Good news, bad news, and the need for comparable education data
Silvia Montoya, Director of the UNESCO Institute for Statistics
Here’s the good news: in the past 15 years, more children than ever have enrolled in primary school, thanks to a massive global effort to get them into the classroom. And here’s the bad news: despite the millions of extra children pouring into the world’s schools, many children still miss out.
Alarmingly, around one-quarter of all children who enrol in primary school still drop out, as shown in a new film from the UIS, despite the commitment to achieve universal primary education by the 2015 deadline for the MDGs. Looking ahead, donors will be bracing themselves as the UIS releases the first-ever data on how many youth are out of secondary school, to be published in July. If the numbers are high – and it looks as if they will be – it is nothing short of a disaster for these young people.
Donors are aware that access to education could falter without a stronger focus on equity and the wider challenges that keep certain children out of the classroom. Millions are out of school because they are the poorest of the poor; because they face discrimination based on their ethnicity, gender or disability; or because they are caught up in war. In the new age of the SDGs – which emphasise the need for equity and learning rather than just the numbers of children in school – the world has to do much better in the next 15 years.
Data could make all the difference. Statistics can wield real power: more than 1,000 internationally-comparable indicators produced by the UNESCO Institute for Statistics (UIS) have been used to hold governments to account and to measure progress on a host of education issues, from gender barriers in access to education to literacy rates. However, education data remain notoriously messy – they can be drawn from different sources, each with its own purpose, approach and challenges.
Under SDG 4, governments must ensure 12 years of quality learning for every child by 2030, but how can global progress be tracked if we can’t yet measure the most basic reading and numeracy skills or figure out how much education actually costs? We need more data, especially from poor countries, so we can produce different kinds of indicators and pinpoint the areas that need urgent attention.
The 2030 Agenda is backed by an extensive set of indicators that will be tough for many countries to monitor. They need revitalized statistical systems, so we’re developing the standards, guidelines and methodological frameworks they can use to develop their own national strategies for the development of education statistics. These strategies will enable them to improve the quality of their national data, while making it easier to monitor global progress towards SDG 4. In other words, we’re providing some fuel but countries are in the driving seat.
Governments that have detailed profiles of the children who are out of school or at risk of dropping out have a better chance of targeting their resources to fulfil the universal right to education. By improving the quality of national data, governments can spend smarter and produce global indicators easier.

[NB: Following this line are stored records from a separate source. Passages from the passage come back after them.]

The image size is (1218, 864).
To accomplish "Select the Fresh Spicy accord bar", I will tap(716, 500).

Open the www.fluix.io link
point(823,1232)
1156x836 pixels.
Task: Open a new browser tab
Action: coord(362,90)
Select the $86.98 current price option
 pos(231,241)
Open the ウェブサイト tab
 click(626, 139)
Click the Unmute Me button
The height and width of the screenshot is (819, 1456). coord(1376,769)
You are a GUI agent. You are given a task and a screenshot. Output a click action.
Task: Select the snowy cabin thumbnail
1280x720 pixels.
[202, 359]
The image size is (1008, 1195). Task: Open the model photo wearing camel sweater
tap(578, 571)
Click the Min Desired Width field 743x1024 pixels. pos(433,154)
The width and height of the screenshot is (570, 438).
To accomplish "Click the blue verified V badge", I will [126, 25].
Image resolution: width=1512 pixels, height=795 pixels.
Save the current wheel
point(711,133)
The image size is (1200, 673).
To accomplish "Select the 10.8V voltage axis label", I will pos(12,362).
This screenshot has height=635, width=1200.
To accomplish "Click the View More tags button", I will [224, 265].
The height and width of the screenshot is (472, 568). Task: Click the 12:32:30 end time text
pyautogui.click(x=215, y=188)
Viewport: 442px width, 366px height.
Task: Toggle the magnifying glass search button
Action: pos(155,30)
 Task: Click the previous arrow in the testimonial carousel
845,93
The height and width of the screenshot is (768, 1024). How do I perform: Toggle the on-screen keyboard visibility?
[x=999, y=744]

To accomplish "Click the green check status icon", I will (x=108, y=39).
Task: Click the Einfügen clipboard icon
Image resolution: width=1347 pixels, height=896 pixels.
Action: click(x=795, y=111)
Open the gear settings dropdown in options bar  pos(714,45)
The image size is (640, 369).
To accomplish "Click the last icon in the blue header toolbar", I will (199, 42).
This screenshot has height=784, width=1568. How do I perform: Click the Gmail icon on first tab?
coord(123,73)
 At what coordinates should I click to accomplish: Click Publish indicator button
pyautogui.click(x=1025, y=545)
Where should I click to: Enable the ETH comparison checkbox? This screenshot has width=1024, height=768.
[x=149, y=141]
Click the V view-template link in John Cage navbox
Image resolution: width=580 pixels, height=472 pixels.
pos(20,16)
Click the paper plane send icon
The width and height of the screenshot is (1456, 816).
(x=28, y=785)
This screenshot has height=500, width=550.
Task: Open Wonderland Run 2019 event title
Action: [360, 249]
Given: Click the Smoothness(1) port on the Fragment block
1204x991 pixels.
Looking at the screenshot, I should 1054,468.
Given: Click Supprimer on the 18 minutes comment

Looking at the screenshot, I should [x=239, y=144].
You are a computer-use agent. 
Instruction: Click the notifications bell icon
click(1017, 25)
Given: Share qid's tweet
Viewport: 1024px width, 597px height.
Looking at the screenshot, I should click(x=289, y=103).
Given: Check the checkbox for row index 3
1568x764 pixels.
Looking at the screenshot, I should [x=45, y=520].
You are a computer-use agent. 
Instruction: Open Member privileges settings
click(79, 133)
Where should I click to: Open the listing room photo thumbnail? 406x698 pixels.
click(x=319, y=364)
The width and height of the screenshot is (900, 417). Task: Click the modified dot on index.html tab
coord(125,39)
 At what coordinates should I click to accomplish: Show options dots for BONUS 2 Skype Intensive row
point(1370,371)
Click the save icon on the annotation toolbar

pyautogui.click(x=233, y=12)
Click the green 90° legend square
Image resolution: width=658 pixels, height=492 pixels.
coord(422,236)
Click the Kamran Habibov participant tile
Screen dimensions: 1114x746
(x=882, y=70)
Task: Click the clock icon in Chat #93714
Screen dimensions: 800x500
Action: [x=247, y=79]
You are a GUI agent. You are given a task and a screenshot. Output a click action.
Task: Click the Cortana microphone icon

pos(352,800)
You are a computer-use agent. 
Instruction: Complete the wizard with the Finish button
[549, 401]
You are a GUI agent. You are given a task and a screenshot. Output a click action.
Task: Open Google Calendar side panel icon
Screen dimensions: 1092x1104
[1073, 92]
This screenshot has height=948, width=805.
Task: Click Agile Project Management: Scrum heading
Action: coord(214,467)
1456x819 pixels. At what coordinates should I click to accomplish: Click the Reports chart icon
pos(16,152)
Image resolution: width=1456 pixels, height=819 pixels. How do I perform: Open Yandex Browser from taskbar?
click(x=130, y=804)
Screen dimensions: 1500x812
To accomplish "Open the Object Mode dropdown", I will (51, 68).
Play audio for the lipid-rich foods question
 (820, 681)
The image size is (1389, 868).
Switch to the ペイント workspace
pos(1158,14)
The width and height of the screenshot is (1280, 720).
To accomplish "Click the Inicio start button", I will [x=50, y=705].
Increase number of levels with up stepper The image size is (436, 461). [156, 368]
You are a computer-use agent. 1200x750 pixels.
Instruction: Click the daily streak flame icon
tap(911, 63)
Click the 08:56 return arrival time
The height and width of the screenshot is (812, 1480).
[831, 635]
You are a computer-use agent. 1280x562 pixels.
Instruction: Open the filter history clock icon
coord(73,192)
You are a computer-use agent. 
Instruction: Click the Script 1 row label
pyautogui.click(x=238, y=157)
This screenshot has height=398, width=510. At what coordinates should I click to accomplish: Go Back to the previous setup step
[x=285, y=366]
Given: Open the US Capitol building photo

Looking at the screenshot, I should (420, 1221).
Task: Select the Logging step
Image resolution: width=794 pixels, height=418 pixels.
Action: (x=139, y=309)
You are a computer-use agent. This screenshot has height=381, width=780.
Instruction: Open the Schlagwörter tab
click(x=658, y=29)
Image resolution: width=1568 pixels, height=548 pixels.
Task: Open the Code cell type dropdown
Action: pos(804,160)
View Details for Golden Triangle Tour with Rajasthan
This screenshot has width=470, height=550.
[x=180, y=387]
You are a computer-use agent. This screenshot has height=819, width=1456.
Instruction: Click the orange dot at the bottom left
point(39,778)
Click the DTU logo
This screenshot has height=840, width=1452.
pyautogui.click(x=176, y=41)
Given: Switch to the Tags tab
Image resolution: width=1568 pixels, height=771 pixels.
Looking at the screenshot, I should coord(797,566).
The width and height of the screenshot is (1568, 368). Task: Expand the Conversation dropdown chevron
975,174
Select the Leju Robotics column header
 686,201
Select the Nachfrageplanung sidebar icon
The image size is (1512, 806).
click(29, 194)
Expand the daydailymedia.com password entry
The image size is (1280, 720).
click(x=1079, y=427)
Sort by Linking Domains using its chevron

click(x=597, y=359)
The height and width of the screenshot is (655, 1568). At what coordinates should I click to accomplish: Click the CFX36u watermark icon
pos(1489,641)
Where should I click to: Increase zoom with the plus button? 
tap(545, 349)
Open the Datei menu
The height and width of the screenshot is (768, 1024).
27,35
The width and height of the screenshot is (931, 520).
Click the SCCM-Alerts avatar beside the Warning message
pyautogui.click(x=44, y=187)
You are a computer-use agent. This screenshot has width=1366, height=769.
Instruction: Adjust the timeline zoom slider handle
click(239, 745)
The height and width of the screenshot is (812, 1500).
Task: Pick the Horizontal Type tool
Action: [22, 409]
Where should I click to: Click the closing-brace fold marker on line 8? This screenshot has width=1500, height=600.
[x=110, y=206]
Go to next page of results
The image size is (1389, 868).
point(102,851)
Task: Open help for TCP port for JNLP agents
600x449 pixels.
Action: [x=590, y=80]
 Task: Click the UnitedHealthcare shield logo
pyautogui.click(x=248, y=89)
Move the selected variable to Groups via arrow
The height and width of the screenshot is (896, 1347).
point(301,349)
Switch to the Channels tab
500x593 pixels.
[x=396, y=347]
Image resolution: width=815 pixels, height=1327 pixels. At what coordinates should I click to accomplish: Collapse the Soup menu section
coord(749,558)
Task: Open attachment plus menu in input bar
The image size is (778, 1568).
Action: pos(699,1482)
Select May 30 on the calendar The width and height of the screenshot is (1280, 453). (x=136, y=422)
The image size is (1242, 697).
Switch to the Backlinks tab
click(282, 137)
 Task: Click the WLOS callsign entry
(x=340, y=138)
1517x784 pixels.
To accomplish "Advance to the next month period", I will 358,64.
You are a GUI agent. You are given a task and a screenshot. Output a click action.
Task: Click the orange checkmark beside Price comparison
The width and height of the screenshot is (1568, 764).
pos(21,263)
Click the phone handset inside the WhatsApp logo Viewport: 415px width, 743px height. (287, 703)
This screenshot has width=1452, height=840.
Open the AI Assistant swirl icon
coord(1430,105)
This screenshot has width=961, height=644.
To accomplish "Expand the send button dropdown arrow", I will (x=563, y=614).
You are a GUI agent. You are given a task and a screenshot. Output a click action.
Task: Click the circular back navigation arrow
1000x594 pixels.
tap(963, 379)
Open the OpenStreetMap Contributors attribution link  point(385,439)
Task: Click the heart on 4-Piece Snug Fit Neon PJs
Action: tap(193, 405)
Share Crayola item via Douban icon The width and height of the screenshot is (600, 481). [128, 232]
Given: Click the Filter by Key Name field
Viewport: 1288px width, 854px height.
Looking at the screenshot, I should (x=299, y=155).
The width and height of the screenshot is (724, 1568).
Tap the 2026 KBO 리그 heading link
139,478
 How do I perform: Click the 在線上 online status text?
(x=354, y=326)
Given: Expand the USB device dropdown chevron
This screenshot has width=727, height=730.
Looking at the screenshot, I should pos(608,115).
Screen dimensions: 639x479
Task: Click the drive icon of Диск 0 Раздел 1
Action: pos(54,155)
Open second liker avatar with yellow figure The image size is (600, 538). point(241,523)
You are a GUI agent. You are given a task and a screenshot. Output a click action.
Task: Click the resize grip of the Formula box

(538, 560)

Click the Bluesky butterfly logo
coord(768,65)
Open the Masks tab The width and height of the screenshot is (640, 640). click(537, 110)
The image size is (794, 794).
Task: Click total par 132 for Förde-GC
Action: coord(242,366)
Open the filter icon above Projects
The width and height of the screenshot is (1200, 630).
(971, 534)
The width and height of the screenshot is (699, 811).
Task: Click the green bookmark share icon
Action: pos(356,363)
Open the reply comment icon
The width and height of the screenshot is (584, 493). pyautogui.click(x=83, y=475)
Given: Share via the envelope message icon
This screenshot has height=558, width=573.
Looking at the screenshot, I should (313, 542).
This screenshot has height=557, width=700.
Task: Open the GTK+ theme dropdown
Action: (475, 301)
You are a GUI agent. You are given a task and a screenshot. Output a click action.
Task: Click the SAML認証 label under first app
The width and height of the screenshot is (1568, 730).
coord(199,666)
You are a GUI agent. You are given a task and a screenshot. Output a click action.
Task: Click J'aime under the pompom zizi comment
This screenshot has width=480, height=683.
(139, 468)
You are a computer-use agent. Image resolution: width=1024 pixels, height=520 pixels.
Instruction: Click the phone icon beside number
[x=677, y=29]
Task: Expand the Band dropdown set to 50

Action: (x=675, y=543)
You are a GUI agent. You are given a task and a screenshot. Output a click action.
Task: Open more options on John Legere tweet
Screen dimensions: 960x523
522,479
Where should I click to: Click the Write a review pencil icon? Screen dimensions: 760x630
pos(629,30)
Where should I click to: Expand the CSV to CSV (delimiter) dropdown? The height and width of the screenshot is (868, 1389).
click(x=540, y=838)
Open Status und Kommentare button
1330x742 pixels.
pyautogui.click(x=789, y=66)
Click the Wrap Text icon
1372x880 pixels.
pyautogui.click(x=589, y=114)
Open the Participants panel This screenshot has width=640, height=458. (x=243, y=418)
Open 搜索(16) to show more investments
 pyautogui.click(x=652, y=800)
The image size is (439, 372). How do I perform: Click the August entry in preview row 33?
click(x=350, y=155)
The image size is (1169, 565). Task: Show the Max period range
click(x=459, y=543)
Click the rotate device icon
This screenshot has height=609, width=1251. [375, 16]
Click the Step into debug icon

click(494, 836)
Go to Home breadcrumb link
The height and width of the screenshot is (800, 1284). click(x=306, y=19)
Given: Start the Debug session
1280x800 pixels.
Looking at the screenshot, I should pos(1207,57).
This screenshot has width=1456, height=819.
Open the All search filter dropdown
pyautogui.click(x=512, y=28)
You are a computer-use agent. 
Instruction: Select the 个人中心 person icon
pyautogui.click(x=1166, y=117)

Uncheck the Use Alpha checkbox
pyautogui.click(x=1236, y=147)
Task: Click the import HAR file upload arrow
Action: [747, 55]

At the same time, we’re working with partners to develop global measures of learning and produce data that will help to ensure that children and youth are not just in school but acquiring the skills they need. This is part of an ongoing dialogue with countries to help them pursue their own paths to measure and implement the education targets based on their priorities and contexts.
Meet the Education 2030 Data
To capture these issues, we have launched Meet the Education 2030 Data, a series of briefs on the new global and thematic indicators that will be used to monitor progress towards SDG 4 and the Education 2030 targets.
The first two briefs relate to Target 4.1, which requires the international community to measure not only the completion of schooling but also the quality of learning in primary and lower secondary education. The UIS already produces data on completion rates at these levels; the challenge is to measure the quality of education and learning globally.
The first brief focuses on Indicator 4.1.1, which will measure the percentage of children in primary education and at the end of secondary education who have absorbed the basics of reading, writing and mathematics. Our brief provides an initial picture of the share of children in Grades 2 or 3 who have reached at least a minimum proficiency level, but the indicator remains a work in progress. While many countries measure these basic skills, the data are rarely comparable. The standards for reading proficiency in Japan, for example, may not prevail in France. Such differences can be based on cultural context, which we don’t want to erase. But common measures can help us build a scaffold, or framework, for comparative purposes.
The second brief zooms in on Indicator 4.1.2, tracking the extent to which countries conduct learning assessments and/or participate in cross-national assessments in primary and secondary education. The maps show which countries have carried out or participated in assessments to measure the reading, writing and mathematical skills of school students over the past five years. Even a cursory glance reveals serious gaps in both geographic coverage of assessments and in the type of information gathered, as well as the areas that need targeted support. In sub-Saharan Africa, for example, countries in the Southern and Eastern Africa Consortium for Monitoring Educational Quality (SACMEQ) have not reported data since 2012 and may need more support from donors.
Both of these briefs demonstrate the sheer complexity involved in monitoring learning at the global level. For example, around 80% of countries have conducted some type of large-scale assessment but there is, as yet, no way to compare the results internationally.
This series will be an invaluable resource for the new Global Alliance to Monitor Learning (GAML) and complements other new initiatives such as the Catalogue of Learning Assessments. The UIS is now working with countries, as well as regional and international partners, to collect the data needed to produce data on Indicator 4.1.2. This will be no easy task, but if we do it right, we’ll be one step closer to ensuring that every student, teacher and school has the chance to excel.